From what you describe, I'd definitely use a Vietoris–Rips complex here. However, there is a problem with what you want to do: this representation only gives you a single set of persistence diagrams, so in some sense, there is only one Wasserstein distance per batch. From what you write, I don't fully get whether you want to work on individual images or on high-dimensional representations. If you want to work on individual images, the cubical complex is a good choice: here, you can have batches full of persistence diagrams.

The main issue appears to be a somewhat confusing notation: for VR, we are only talking about 'batches' if you have at least a 3D tensor. A 2D tensor will just be considered one point cloud; in your previous example, for instance, you provided a point cloud of shape (1, 128), i.e. a single point of that dimensionality.

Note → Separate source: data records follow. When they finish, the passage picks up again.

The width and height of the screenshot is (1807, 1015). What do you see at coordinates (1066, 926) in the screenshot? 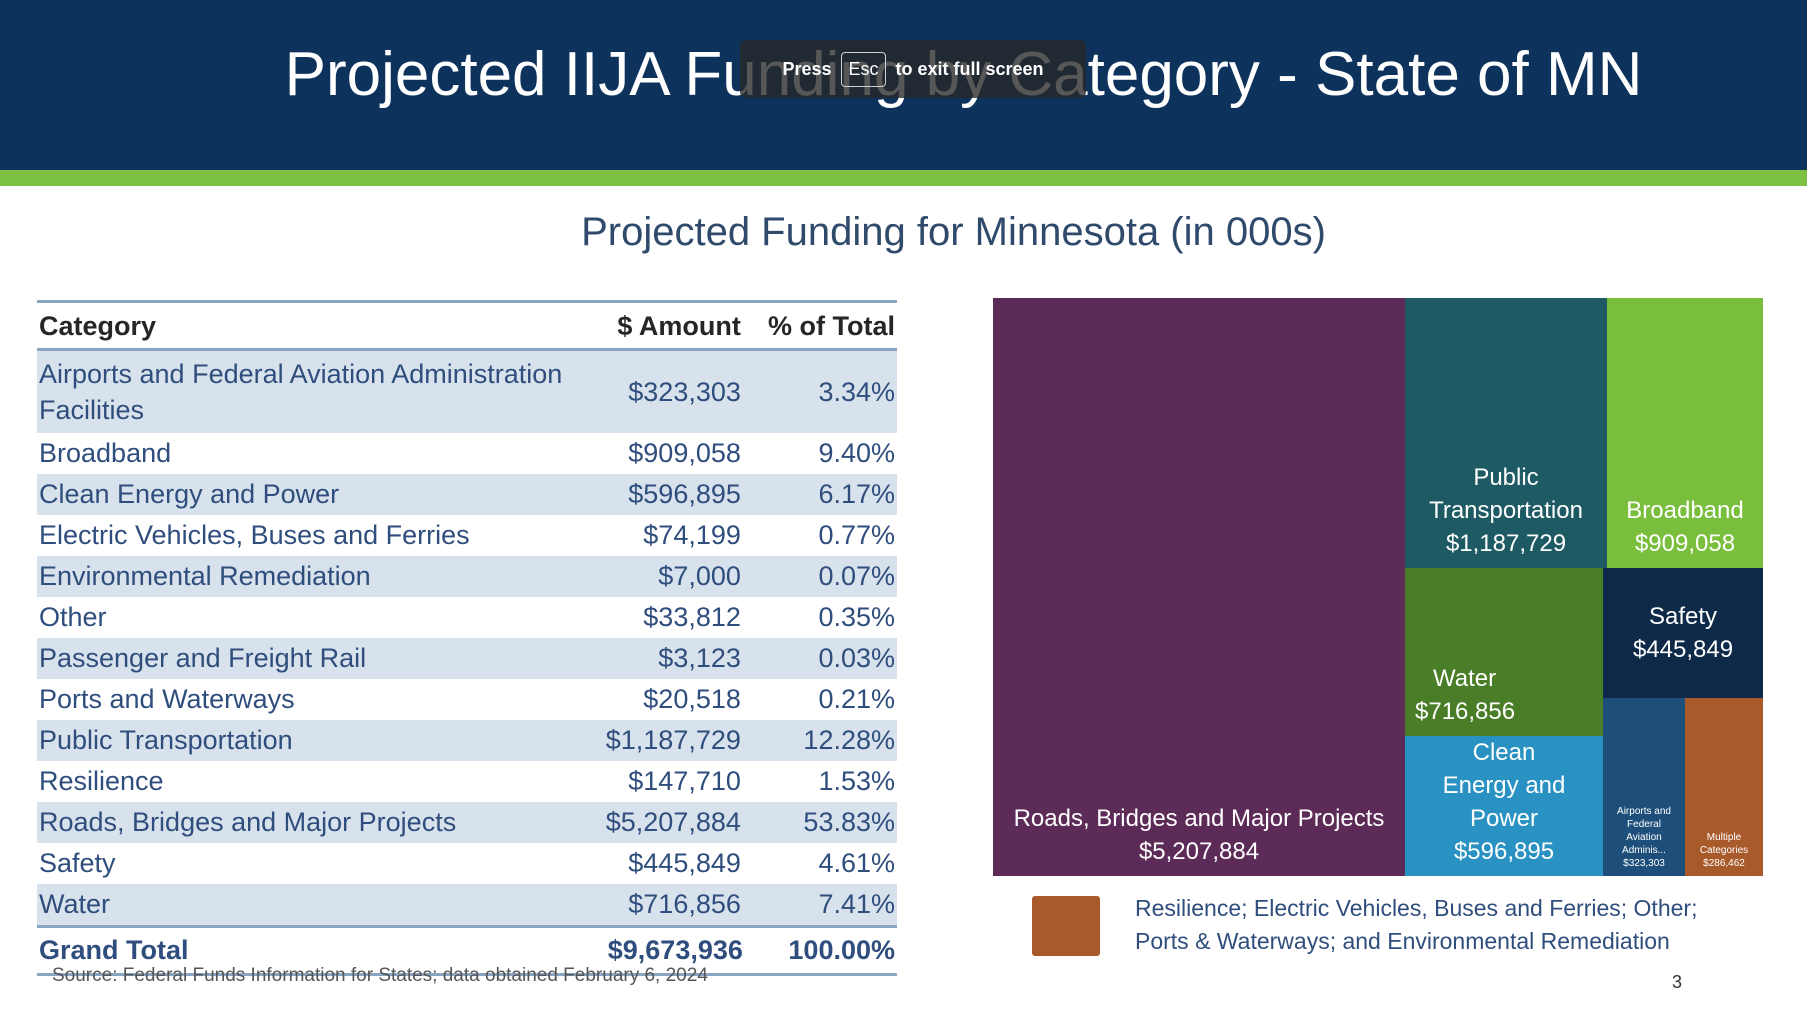
I see `legend-swatch` at bounding box center [1066, 926].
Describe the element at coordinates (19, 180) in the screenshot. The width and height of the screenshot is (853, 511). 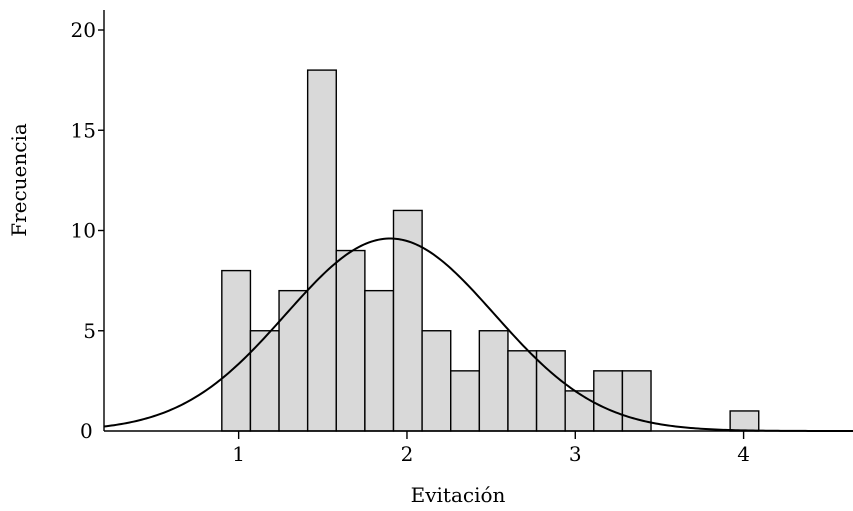
I see `y-axis-title: Frecuencia` at that location.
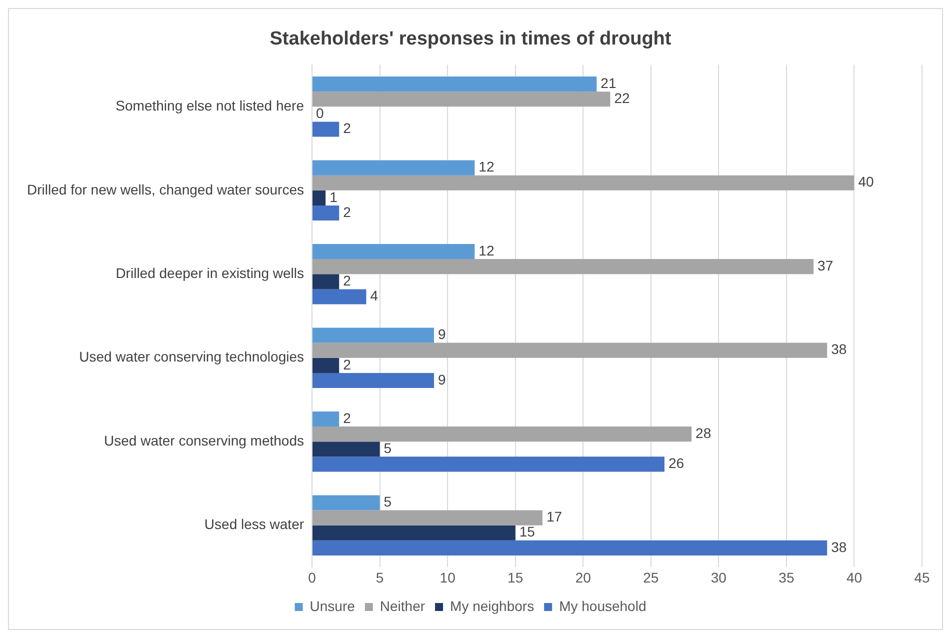 The width and height of the screenshot is (951, 638). I want to click on legend-label: My neighbors, so click(492, 606).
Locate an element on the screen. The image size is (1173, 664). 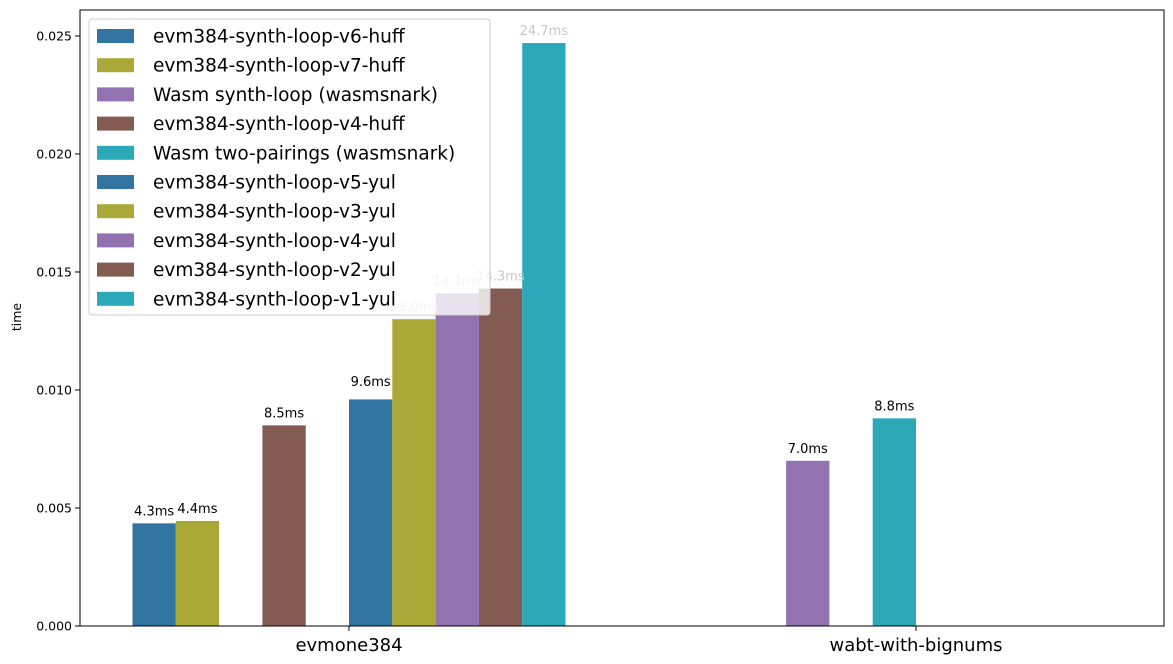
y-tick-label: 0.005 is located at coordinates (54, 508).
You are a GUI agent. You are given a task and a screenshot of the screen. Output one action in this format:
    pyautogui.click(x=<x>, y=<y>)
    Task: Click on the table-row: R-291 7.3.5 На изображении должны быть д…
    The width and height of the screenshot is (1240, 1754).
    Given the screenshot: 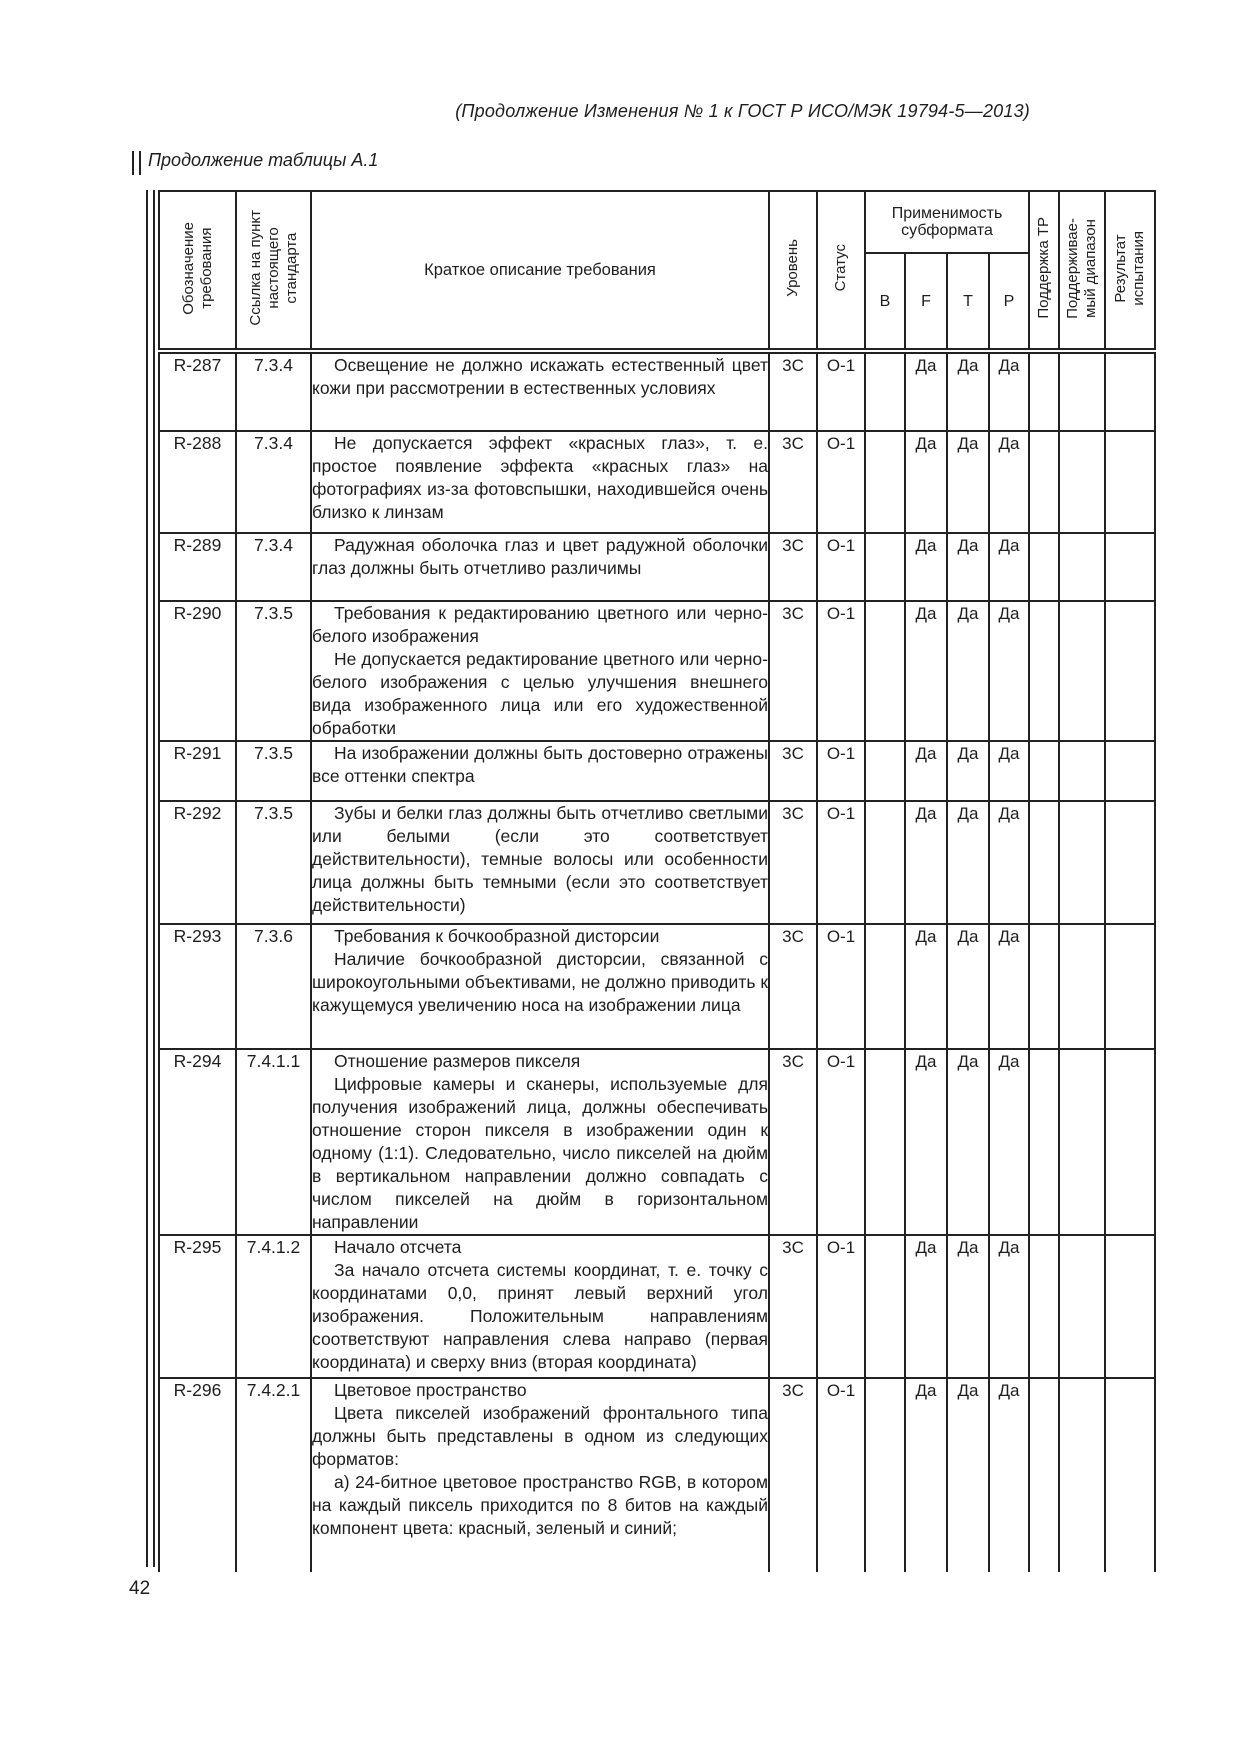 What is the action you would take?
    pyautogui.click(x=658, y=771)
    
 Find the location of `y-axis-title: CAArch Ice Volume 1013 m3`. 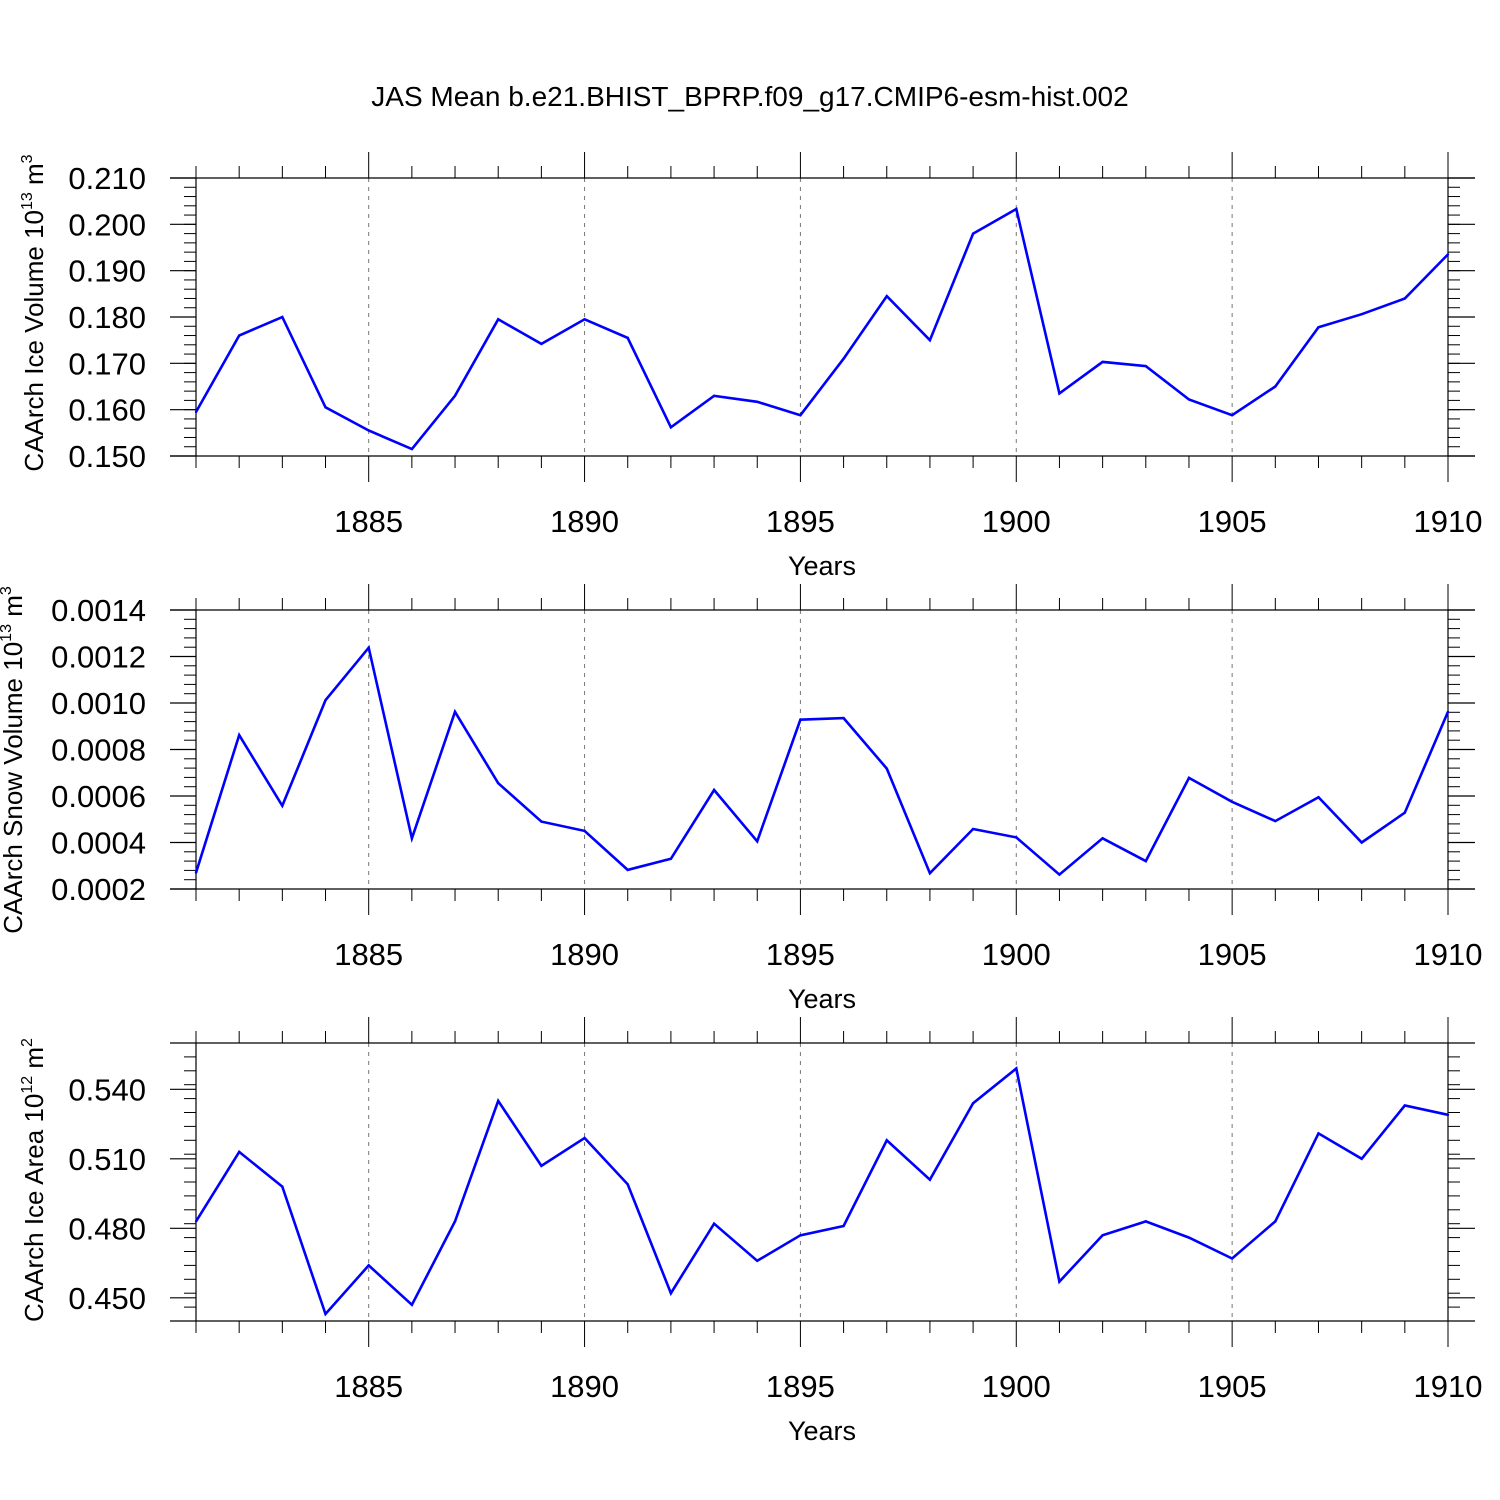

y-axis-title: CAArch Ice Volume 1013 m3 is located at coordinates (34, 312).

Hope that makes sense so far!

dgm2 commented 2 years ago

the batch setup would be as follows. n = batch_size X = img_1 ... img_n dim = n x 28 x 28
Z = Net(X), z_1 .. z_n dim= n x 128 P = VR(Z) or CC(Z), p_1 ... p_n ( n persistence diagrams - one for each image)

then, I form some pairs of single image diagrams (e.g. (p1, p2), (p3,p4), and I want to compute Wasserstein distance for each pair. The corresponding operation is having 2 vectors and taking their difference (distance), this is still a vector of the same size.

However, there is a problem with what you want to do: this representation only gives you a single set of persistence diagrams, so in some sense, there is only one Wasserstein distance per batch

I guess this answers (negatively) my related question: given 2 sets of n persistence diagrams, can I compute n Wasserstein distances (e.g. one per pair), instead of returning a single item, as currently? this is why I am processing images one by one (e.g. batch size = 1 ).

Pseudomanifold commented 2 years ago

Yes, that does not work as anticipated, but it's a semantic problem—persistent homology typically answers questions on the level of a data set/point cloud. If you want one diagram for each image, but your output is only one vector for each image, you cannot create a non-empty persistence diagram for that. If you really want to do that, you could calculate a cubical complex for your reshaped output (as you originally mentioned), but I am not sure what this will get you, i.e. I don't understand what such features would mean.

I'll look into your other question—I agree that it should be possible to run distance computations on the level of batches (and I thought I had implemented it that way already). For instance, in another project, I used the following construction to obtain multiple distances for each batch:

distances = torch.stack([
        distance(pred_batch, true_batch)
        for pred_batch, true_batch in zip(pers_info_pred, pers_info_true)
    ])

Hope that helps!